In this article is we’ll have a look at how we can solve the sequential consistency problem and restore some sanity to our programming world.
A simple example helps when faced with a complex problem. Below we have two thread classes – a Producer, which creates data and inserts it onto a stack; and a Consumer, that retrieves data from a stack. This pattern is very typical in embedded systems; particularly where the Producer and Consumer run at different rates.
(The reason for using a stack, rather than the more-common FIFO queue, is simply one of space – I want to limit the amount of source (and particular assembly) code I present. It’s easy to get lost in the noise if you’re not careful)
Below is our basic stack implementation. The stack is a simple array. The count member is used to ensure data isn’t inserted onto a full stack; or read from an empty stack.
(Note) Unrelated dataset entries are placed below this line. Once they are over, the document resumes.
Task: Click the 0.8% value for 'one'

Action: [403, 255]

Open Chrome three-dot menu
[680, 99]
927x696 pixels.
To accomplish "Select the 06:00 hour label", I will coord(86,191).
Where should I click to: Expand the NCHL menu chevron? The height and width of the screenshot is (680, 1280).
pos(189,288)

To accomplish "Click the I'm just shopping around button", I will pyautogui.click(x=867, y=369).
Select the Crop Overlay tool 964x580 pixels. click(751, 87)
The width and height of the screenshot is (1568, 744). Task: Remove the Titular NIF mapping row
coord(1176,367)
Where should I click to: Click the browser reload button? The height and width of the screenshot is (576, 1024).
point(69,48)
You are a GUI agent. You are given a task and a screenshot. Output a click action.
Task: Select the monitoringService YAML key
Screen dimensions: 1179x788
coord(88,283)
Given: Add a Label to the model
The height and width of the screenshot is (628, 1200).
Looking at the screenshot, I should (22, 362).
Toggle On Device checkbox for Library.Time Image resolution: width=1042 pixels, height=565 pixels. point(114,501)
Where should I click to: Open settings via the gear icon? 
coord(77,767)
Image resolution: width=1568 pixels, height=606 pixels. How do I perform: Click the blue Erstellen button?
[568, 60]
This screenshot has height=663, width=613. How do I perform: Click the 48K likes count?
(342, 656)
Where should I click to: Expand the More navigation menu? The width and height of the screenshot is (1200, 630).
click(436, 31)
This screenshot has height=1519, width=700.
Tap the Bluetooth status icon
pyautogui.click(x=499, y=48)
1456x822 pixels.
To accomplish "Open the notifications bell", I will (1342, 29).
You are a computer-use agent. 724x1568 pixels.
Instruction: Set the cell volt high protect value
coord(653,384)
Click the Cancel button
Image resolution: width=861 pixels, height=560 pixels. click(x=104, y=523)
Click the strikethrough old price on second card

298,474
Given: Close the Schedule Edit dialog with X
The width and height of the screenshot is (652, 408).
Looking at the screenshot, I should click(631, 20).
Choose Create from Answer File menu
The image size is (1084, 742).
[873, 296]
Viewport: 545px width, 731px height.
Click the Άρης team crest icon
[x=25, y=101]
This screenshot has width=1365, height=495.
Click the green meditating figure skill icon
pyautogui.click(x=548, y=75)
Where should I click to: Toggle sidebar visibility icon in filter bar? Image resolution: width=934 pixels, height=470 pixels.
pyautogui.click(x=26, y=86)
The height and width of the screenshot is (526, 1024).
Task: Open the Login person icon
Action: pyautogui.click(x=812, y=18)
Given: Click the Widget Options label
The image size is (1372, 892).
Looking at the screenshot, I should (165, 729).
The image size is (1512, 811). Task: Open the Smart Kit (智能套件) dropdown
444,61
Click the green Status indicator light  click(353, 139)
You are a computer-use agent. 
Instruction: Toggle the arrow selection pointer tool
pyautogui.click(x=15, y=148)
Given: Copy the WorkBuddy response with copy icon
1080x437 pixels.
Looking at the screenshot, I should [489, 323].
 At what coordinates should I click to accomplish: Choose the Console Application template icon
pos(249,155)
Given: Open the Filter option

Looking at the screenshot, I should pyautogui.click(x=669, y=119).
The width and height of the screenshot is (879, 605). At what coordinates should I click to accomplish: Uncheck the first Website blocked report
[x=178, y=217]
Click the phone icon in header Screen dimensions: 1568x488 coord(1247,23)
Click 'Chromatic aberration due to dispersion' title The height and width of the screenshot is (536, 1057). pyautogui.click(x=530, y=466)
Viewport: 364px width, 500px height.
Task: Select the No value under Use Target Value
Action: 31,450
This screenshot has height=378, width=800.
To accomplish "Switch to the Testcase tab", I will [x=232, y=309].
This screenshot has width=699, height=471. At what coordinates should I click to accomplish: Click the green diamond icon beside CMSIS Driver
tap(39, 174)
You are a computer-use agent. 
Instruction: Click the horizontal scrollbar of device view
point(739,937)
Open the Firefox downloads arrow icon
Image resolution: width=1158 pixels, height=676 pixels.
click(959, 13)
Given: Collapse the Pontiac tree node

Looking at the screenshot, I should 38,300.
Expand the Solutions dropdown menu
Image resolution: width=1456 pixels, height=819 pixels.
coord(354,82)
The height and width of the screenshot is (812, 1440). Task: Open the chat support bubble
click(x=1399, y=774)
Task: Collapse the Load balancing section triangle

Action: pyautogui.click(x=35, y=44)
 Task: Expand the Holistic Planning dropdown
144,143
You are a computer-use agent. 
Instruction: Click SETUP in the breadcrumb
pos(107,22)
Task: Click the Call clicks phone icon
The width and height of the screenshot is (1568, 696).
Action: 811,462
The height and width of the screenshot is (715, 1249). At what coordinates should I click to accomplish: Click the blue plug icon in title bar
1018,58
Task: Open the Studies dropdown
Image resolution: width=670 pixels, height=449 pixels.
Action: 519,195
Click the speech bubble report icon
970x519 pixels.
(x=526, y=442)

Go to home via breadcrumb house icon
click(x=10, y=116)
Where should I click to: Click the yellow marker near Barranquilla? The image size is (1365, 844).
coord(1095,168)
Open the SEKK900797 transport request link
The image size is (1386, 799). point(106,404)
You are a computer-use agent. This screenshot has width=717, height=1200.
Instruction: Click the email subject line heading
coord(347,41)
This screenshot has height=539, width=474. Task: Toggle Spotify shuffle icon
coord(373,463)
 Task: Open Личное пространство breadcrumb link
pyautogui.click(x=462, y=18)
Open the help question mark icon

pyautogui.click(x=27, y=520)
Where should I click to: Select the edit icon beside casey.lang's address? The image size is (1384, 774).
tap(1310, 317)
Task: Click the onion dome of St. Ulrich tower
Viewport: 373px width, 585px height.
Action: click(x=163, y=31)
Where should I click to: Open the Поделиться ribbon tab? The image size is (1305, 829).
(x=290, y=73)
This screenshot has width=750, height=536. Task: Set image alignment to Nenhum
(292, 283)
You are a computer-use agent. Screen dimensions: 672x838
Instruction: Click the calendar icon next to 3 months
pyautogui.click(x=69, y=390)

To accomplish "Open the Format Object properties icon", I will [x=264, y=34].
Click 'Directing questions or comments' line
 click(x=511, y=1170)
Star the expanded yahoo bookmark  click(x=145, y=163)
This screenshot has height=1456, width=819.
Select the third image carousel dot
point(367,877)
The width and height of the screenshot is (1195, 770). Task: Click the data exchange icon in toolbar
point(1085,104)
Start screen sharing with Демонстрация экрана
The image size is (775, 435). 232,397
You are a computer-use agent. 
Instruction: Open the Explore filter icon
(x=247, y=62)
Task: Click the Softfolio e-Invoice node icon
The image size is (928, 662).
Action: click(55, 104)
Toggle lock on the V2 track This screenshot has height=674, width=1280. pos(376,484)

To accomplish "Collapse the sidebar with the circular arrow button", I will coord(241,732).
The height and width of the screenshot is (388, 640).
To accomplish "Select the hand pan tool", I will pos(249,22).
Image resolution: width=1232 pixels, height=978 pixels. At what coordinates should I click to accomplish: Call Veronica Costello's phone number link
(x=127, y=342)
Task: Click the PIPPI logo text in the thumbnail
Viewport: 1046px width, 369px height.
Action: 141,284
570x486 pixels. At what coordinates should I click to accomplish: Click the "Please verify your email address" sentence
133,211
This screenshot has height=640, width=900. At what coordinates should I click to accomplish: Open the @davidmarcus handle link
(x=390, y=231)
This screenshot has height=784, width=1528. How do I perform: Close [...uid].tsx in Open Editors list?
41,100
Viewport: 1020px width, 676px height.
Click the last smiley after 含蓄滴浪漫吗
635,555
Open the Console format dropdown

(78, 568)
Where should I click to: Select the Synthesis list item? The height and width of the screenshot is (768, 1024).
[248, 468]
On the face of it the Stack code looks sound – the Producer thread only calls Stack::push(), the Consumer thread only calls Stack::pop() so there should be no interaction between the threads. A less naive inspection may conclude there is a problem with the stack array, since one thread is inserting to the array and the other thread is reading from the array. This gives us the potential for a data race.
Part 1 – No data races
A data race can be defined as follows:
When an expression in one thread of execution writes to a memory location and another expression in a different thread of execution reads or modifies the same memory location, the expressions are said to conflict. A program that has two conflicting expressions has a data race.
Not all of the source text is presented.